Negative week for US equities with the S&P 500 closing at 2085 last Friday.

  • Heightening uncertainties surrounding the upcoming presidential election seemed to weigh on sentiment.
  • The general “risk off” environment weighed especially on the Nasdaq Composite, home to many fast-growing and highly valued technology companies.
  • But the recent economic data releases were generally positive with personal income and consumer spending both recording healthy gains.
  • At a sector level, Materials, Utilities and Industrials outperformed the S&P 500 (-0.65%, -1.12% and -1.13% respectively) while Energy (-2.17%), Telecoms (-2.29%) and IT (-2.87%) underperformed.

EMERGING MARKETS

Second consecutive week of losses for Emerging markets stocks.

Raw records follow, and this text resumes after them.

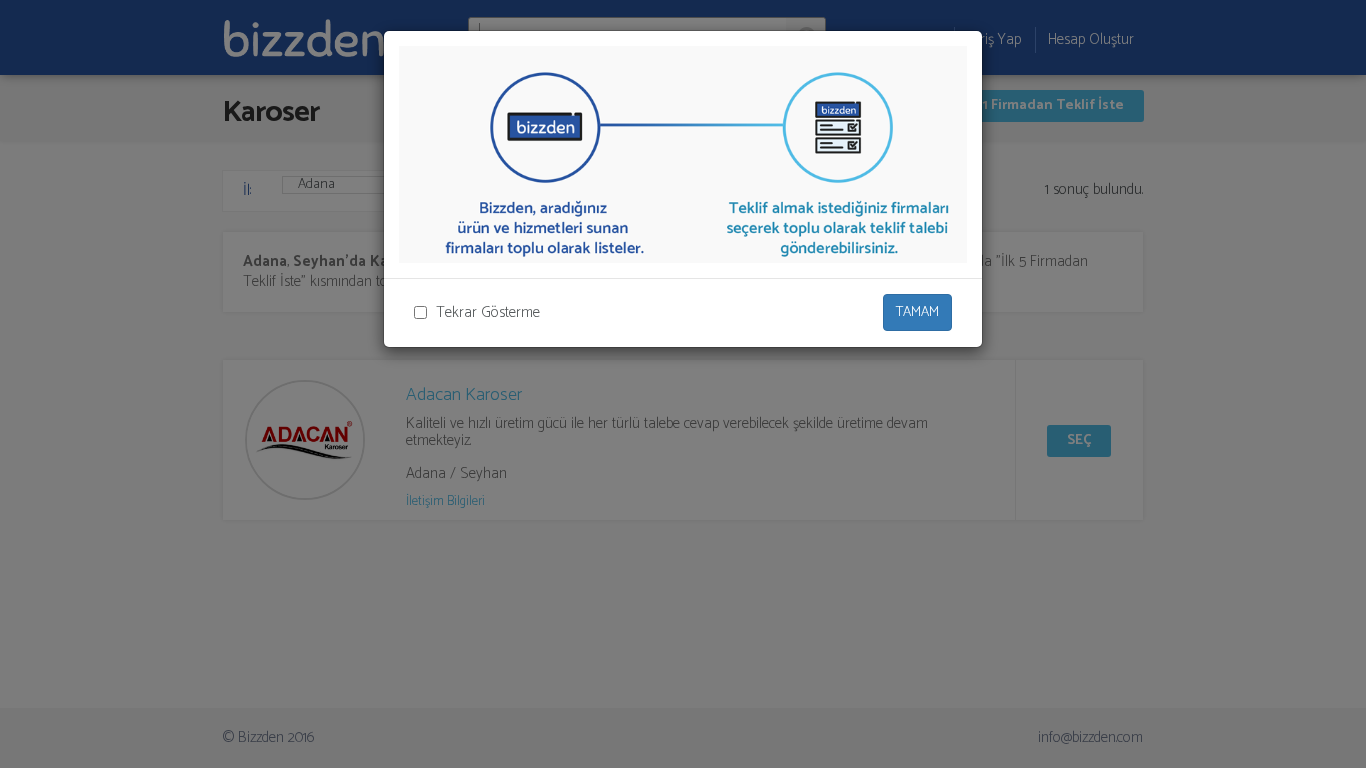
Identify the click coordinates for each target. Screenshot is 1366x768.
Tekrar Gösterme (488, 312)
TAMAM (917, 312)
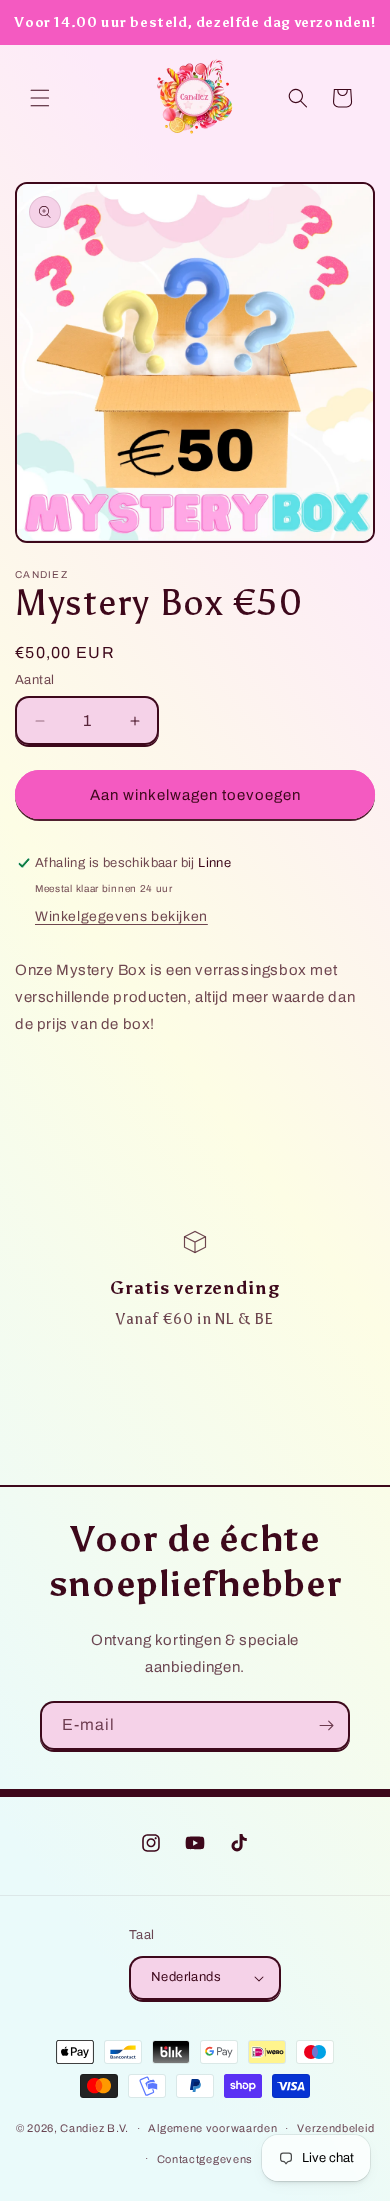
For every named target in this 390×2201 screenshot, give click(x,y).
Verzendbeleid (335, 2128)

  • Investors sought to hedge against the possibility of a Donald Trump victory in the US presidential election.
  • In Turkey, the local stocks market plunged following the arrest of opposition leaders, which worsened political upheaval.
  • In South Africa, stocks were set for their lowest level since February as a stand-off between President Jacob Zuma and Finance Minister Pravin Gordhan has increased the risk of a downgrade from ratings agencies.
  • Commodity exporting countries such as Brazil and Russia declined due to the recent drop in oil prices.
  • At a sector level, Materials, Finance and Telecoms outperformed the benchmark (-1.54%, -1.77% and -1.96% respectively) while Consumer Discretionary (-3.49%), Energy (-3.50%) and Health Care (-3.99%) underperformed. 

Fixed Income :

RATES

Decent US economic figures boosted markets last week

  • The last FOMC statement maintained the macroeconomic perspectives unchanged and acknowledged that inflation has moved up.
  • In the euro zone, the final readings of the PMI surveys suggested that German and Spanish economies were in a good shape while the Italian economy was slowing down. Again, political uncertainty weighted on Italian yields (+16bps over the week).
  • In the UK, yields decreased despite the BoE lowering the likelihood of a future rate cut saying the economic impact of the "Brexit" may be lower than previously thought. The central bank increased its growth projections for 2016 and 2017 while signalling that inflation could rise further due to the depreciation of the GBP.
  • Over the week core sovereign rates slightly eased with the 10Y US, UK, Japan and German yields standing at respectively 1.78%, 1.14%, -0.07% and 0.13%.


CREDIT

A complicated week for credit market and risky assets, driven by uncertainties about the US presidential election.

  • Strong results in the continuity of past weeks, especially for corporate and on the back of mitigated macroeconomics data.
  • Both equity and oil prices suffered last week. In this context, Credit market widened: Cash bonds (Investment Grade: +3bps, High Yield: +18bps) underperformed synthetic indices with Itraxx Main and Cross-over widening by +5bps and +10 bps respectively.
  • The primary market was quite with majority of issues coming from corporates.



FOREX

The USD was the main underperformer last week following rising uncertainties over the US presidential election.

  • The CHF and JPY benefited from the risk-on effect related to the US elections and appreciated.
  • The GBP appreciated strongly mid-week after the decision issued by the High Court that the British government must consult Parliament before proceeding with formal negotiations over its withdrawal from the European Union.
  • The NZD also performed well last week following the publication of good macroeconomic data.



COMMODITIES

Negative week for commodities with the GSCI Light Energy index losing 2.6%. It nonetheless remains positive for the year (+0.9%).

  • WTI oil prices fell by about 5% last week and Brent fell by more than 3% after the Energy Information Administration issued that 14.4 million barrels were added to inventories, marking the largest increase in nearly three decades.
  • Natural gas prices tumbled by 9% last week as the US Energy Information Administration reported that domestic natural gas stocks increased by 54 cubic feet.
  • Cocoa futures fell last week by close to 4%, as the December/March spread collapsed, indicating weakening near-term demand.